Linda Robertson: Sochi Winter Olympics haunted by terrorism

Linda Robertson Miami Herald

The notion that the Olympics promote world peace through sport is as quaint as the notion that the Miss Universe pageant promotes world peace through swimsuit modeling.

The upcoming Sochi Winter Games present a particularly ugly example of Olympics as political pawn. Terrorists have vowed to deliver their message in blood.

Accompanying the announcement of the 230-member U.S. team this week were more warnings of attacks and more arrivals of police and soldiers in Sochi. The Russian government expects to deploy 60,000 security personnel in the region, which means one gun-toting guard for every 100 people attending the Games. Add bomb-sniffing dogs, surveillance cameras, drones and pat-downs and it makes for a very festive atmosphere, da? Unfortunately, for those who won’t be watching snowboarders and skaters from the safety of their sofas, nyet.
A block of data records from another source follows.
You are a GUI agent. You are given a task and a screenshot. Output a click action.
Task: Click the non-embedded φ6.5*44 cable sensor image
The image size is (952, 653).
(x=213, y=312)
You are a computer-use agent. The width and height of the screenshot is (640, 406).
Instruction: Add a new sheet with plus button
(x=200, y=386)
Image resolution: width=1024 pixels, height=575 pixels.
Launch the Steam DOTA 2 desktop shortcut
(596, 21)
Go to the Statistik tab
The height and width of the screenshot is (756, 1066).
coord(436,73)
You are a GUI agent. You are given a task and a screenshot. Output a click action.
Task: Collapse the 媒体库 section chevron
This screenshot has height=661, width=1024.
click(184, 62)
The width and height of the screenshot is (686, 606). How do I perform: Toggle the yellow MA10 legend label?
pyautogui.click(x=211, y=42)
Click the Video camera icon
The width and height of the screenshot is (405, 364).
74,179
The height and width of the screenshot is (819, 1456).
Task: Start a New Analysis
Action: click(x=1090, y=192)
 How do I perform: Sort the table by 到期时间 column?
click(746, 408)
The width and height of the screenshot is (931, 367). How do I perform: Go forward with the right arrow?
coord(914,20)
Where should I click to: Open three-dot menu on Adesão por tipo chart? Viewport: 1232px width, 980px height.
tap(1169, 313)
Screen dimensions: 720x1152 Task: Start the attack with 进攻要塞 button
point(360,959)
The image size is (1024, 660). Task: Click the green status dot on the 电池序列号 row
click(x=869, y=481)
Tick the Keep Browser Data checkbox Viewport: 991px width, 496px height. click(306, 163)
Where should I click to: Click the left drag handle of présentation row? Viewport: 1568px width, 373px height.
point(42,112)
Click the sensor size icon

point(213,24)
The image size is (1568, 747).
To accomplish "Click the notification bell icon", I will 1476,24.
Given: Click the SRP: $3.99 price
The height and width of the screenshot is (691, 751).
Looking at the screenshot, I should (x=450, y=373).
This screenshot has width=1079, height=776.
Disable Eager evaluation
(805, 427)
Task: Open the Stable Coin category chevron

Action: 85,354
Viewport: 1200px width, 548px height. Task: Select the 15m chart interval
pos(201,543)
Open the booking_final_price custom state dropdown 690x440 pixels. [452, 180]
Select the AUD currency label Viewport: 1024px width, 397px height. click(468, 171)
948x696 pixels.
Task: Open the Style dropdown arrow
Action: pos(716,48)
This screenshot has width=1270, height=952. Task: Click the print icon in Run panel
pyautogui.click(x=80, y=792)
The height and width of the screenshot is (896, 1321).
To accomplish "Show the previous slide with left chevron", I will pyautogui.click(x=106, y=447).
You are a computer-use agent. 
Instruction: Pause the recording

Sochi is a target illuminated by the Olympic spotlight. For a fanatic or jihadist, what better time and place to make a murderous statement?

When the International Olympic Committee chose Sochi in 2007 it was an unnecessary gamble, given the instability of the Caucasus region then and for past centuries. Now, it can only be called an act of hare-brained, irresponsible negligence.

The Olympics and events like them will always be a magnet for danger. But the IOC should not continue cozying up to repressive regimes in deluded attempts to reform them. Leave democracy building to the United Nations or Nobel Peace Prize visionaries, not to ex-fencers, skiers and yachtsmen.

The IOC couldn’t learn from Hitler’s glorification of Nazism in 1936?

Or the painful boycotts of Moscow in 1980 and Los Angeles in 1984? Or from China’s abuses of dissidents and poor people in its extravagant staging of Beijing 2008?

The IOC colluded with Russian strongman president Vladimir Putin’s ego in awarding him the Sochi Games. He has spent an Olympic record $51 billion to transform his favorite Black Sea summer resort and winter ski escape into an Olympic playground. Only time will tell whether venues keep seeing action or turn into white elephants, as they have in Beijing.

The cost of Putin’s two weeks on the Olympic platform has come in the form of massive kickbacks, environmental damage, deaths of two dozen construction workers, displacement of residents and detention of activists.

Hosting the Olympics has allowed Putin to crack down on a simmering revolt in the North Caucasus while emboldening Islamist militants. The Games are pitting Putin, who seeks to burnish his image and consolidate power, against those who want to destroy it and secede from his new Russia.

IOC president Thomas Bach praised Russia’s precautions Monday while glossing over its civil rights problems.

“Fear is a bad adviser,” Bach said. “I’m sorry to tell you I’m sleeping very well.”

Let us hope the athletes can say the same.